Unterdrückte Völker haben ein langes Gedächtnis, heisst es. Das gilt wohl auch für die Nidwaldner. Seit der Gründung der Eidgenossenschaft fühlten sie sich von Obwalden majorisiert. Eine eigene Übersetzung des Bundesbriefs von 1291 sollte dagegenhalten.
Lange blieb er unbeachtet, der Bundesbrief von 1291. Bedeutsam wurde das Dokument erst in der zweiten Hälfte des 19. und im 20. Jahrhundert, und zwar als eigentliche «Gründungsurkunde» der Schweiz im Zusammenhang mit der Bildung unseres Nationalstaates und dann erneut im Kontext der «Geistigen Landesverteidigung» im Zweiten Weltkrieg. Aufbewahrt ist das Schriftstück seit 1936 im Bundesbriefarchiv von Schwyz, dem heutigen Bundesbriefmuseum. Es beherbergt alle früheidgenössischen Bundesbriefe bis 1513.
Ein Landfriedensbündnis als Urform der Schweiz
1291 schlossen sich Uri, Schwyz und Unterwalden zu einem Landfriedensbündnis zusammen. Die führenden Schichten der Drei Waldstätte wollten damit den Frieden im Innern wahren, ihre Herrschaft sichern und geregelte Rechtswege für «nichtstaatliche» Gewalt wie Mord, Brandstiftung, Diebstahl festlegen. Geschlossen wurde der Bund «zu Beginn des Monats August» 1291 – «incipiente mense Augusto», wie es in der lateinisch verfassten Urkunde heisst.

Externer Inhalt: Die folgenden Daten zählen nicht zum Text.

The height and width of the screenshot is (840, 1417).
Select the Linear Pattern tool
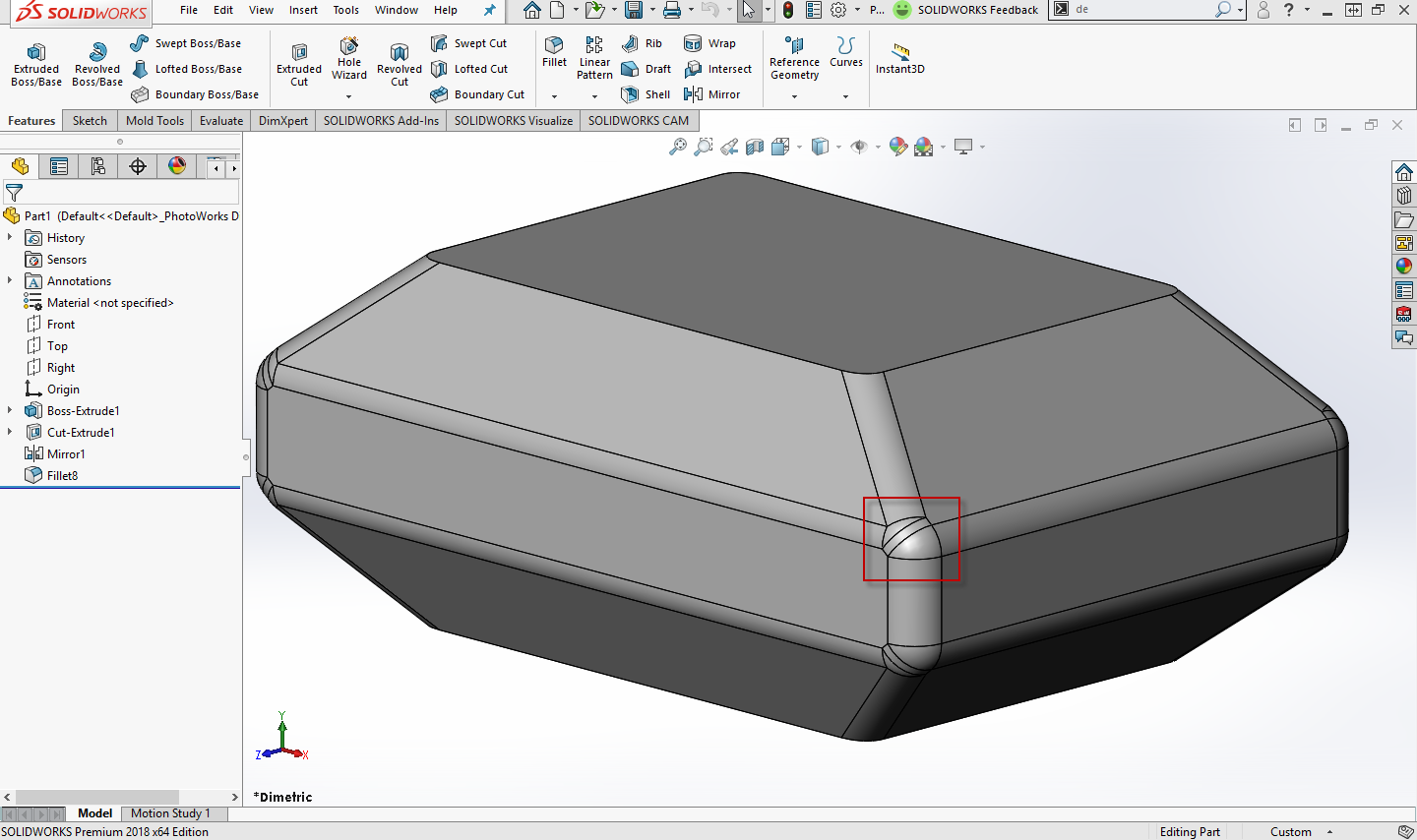coord(594,56)
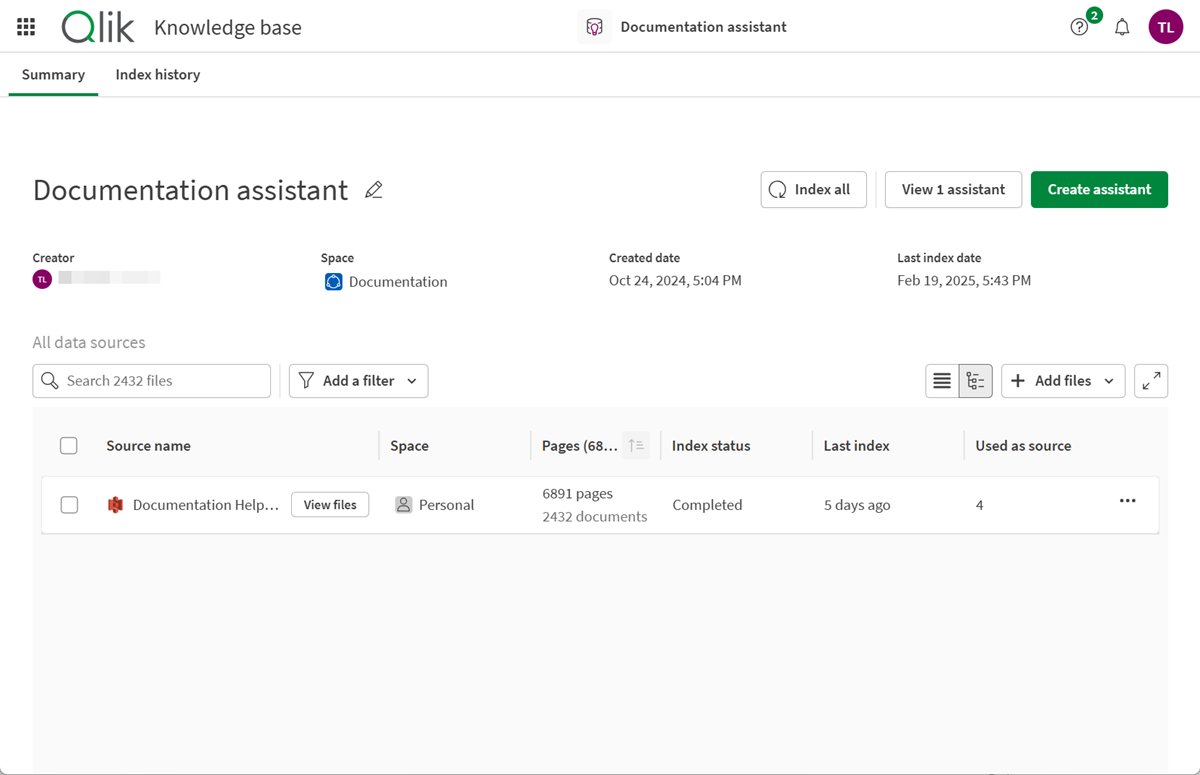Click the pencil icon to rename knowledge base
1200x775 pixels.
click(374, 190)
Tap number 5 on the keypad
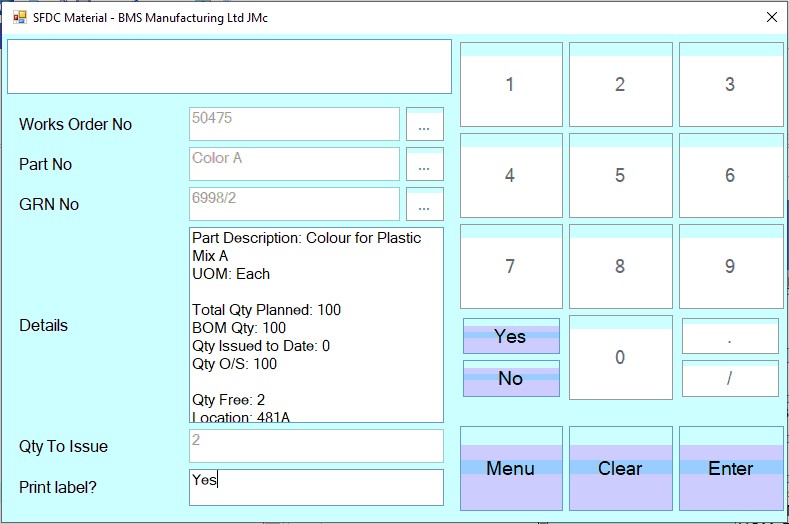 point(620,175)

Solche Bündnisse gab es im Hochmittelalter viele – vom Burgund übers Aostatal bis ins Tirol. (1) Ein einziges hat überlebt – trotz vieler Gegensätze und blutiger Bürgerkriege: Aus dem kleinen Kern der Urschweizer Talschaften von 1291, dieser Urform unseres Landes, entstand nach und nach das wacklige Geflecht der acht Alten Orte und später der Dreizehn Orte – ein kompliziertes Konstrukt von Stadt- und Landkantonen.
Die Alte Eidgenossenschaft – ein lockeres Bundesgeflecht
Das labile, föderale Bündnissystem umfasste zudem ein Dutzend Zugewandter Orte wie Genf oder die «Altfrye Republik Gersau». Dazu kamen die Gemeinen Herrschaften. Zu diesen gemeinsamen Vogteien zählten beispielsweise der Thurgau, die Grafschaft Baden oder die Untertanengebiete im Tessin. Auch die Einzelstaaten kannten Vogteien; so gehörten das Waadtland und Teile des Aargaus den Bernern, Werdenberg den Glarnern und die Leventina den Urnern.
Das lockere Bundesgeflecht kannte am Anfang noch gar keine Bezeichnung. Über lange Zeit wurde das Bündnis schlicht Eidgenossenschaft genannt, bevor sich dann der Name Schweiz, abgeleitet vom Stand Schwyz, eingebürgert hat. Mit dem Einmarsch französischer Revolutionstruppen 1798 implodierte der morsch gewordene Staatenbund. Mit dem Untergang der Alten Eidgenossenschaft begann gleichzeitig das fünfzigjährige Ringen um den heutigen Bundesstaat von 1848.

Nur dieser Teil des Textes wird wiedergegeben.